Short shift w/ C Cedric Paquette
Must-TiVo TV show: Prison Break
Favorite movie: Classic one, Miracle
Best restaurant in Tampa: Eddie V's
Top trash talker in NHL: Brad Marchand (Boston)
Anything creative he says? I remember he's calling (at) guys who are just getting called up, "Enjoy your stay. You're going back down after."
Ideal vacation spot: Cancun
Funniest teammate: Jonathan Marchessault. He's funny.
Hobbies? I like tennis. I don't play much anymore, but when I was younger, I played tennis a lot.
Frozen in time
With the Frozen Four coming to Tampa this weekend, several Lightning players reflected on their memories of college hockey's pinnacle.

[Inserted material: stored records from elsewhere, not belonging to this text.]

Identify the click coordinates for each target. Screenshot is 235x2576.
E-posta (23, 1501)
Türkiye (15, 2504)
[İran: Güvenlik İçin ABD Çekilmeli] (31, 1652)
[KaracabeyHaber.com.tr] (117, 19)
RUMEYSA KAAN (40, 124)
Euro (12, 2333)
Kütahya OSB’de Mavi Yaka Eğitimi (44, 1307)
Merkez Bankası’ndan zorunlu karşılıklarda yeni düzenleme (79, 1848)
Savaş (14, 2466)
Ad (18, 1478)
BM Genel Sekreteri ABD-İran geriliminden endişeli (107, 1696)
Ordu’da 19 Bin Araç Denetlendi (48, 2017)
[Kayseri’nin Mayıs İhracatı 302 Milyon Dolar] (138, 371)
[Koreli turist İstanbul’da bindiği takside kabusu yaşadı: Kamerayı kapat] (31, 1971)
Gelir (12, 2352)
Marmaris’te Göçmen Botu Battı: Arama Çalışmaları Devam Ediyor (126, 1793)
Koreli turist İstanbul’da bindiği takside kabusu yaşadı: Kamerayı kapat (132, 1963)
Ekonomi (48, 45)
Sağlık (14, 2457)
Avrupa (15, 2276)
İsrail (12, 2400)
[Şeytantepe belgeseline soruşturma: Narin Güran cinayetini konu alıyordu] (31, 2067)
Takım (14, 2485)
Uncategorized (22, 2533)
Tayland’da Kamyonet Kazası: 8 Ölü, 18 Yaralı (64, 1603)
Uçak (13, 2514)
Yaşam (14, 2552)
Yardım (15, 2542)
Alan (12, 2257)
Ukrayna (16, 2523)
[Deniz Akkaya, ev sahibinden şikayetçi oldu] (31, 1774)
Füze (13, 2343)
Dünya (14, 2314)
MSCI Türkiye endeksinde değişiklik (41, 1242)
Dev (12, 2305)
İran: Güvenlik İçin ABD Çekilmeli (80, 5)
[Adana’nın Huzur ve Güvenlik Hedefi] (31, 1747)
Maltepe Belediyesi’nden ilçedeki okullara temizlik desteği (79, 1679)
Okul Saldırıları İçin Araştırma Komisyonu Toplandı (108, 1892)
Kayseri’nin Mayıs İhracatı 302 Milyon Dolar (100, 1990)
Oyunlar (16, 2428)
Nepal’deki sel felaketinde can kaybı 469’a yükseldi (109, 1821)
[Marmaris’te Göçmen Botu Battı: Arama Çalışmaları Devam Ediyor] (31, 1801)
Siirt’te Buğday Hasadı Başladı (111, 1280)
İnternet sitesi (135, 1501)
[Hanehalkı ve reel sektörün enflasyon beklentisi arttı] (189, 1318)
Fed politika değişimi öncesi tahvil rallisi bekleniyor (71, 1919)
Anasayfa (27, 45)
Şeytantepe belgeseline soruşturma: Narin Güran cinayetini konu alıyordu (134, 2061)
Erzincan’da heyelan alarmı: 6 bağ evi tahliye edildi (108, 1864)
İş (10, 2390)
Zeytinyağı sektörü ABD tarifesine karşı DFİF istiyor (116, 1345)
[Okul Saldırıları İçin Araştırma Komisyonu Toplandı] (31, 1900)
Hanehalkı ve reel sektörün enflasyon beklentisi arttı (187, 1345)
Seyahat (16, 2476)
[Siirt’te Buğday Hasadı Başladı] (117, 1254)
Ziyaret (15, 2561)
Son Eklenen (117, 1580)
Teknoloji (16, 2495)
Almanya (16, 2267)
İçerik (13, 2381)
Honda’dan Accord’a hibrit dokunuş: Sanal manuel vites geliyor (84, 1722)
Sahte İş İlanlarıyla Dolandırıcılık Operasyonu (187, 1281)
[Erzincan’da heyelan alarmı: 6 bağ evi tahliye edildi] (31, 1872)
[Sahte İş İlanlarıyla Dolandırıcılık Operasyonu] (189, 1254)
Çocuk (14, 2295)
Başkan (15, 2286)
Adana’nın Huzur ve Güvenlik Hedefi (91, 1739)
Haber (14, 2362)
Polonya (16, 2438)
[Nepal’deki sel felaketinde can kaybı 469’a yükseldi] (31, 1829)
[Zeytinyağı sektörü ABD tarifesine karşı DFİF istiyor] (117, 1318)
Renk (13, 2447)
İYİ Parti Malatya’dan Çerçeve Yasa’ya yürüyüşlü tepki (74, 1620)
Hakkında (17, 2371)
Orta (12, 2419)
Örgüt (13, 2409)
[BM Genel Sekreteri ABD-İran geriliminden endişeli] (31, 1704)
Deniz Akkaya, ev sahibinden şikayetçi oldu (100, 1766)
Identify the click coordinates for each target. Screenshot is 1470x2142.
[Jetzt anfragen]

For center Brian Boyle, it's hard to forget. Boyle, who went to the Frozen Four three times with Boston College (2004, '06, '07), hit the post with two seconds left of the 2006 championship game in his junior year. Boston College lost 2-1 to Wisconsin.
"It's hard," he said. "It doesn't go away."
Though Boyle never won a national title, he enjoyed the experience that came with the tournaments. "It's something you want to be part of," he said. "It's great exposure, playing in NHL buildings, a lot of media. It's a lot of fun. I had a great time in those tournaments. It was something I'm very thankful for."
Boyle's Eagles are in this year's Frozen Four and play Quinnipiac in Thursday's semifinals at Amalie Arena. Boyle will be out of town with the Lightning but plans to send them a message.
Defenseman Matt Carle's alma mater, Denver, is also in the Frozen Four, playing North Dakota on Thursday. Carle won two national championships with Denver, in '04 and '05, and in 2006 won the Hobey Baker Award as college hockey's top player.
What they're saying
"This is one of the elite teams in our conference. This is one of the best teams in the league."
Canadiens coach Michel Therrien, on the Lightning
57 Consecutive sellouts by the Lightning since last season, including the playoffs, capped off by Saturday's regular-season home finale against the Devils.
Wing Jonathan Marchessault, at 5 feet 9 and 174 pounds, isn't afraid to throw his body around. Or tick off opponents. On Thursday, he dropped his gloves for his first NHL fight, taking on Canadiens defenseman Darren Dietz (6-1, 201). Marchessault, who had a few fights in juniors and had one in the AHL, more than held his own. "I'm not the best at it," Marchessault said. "But if I get (mad), I will (fight)." Marchessault said that with the Lightning "flat all game," down 2-0, and Dietz cross-checking him in the ribs, he thought the timing was right. "You try your best to light a spark."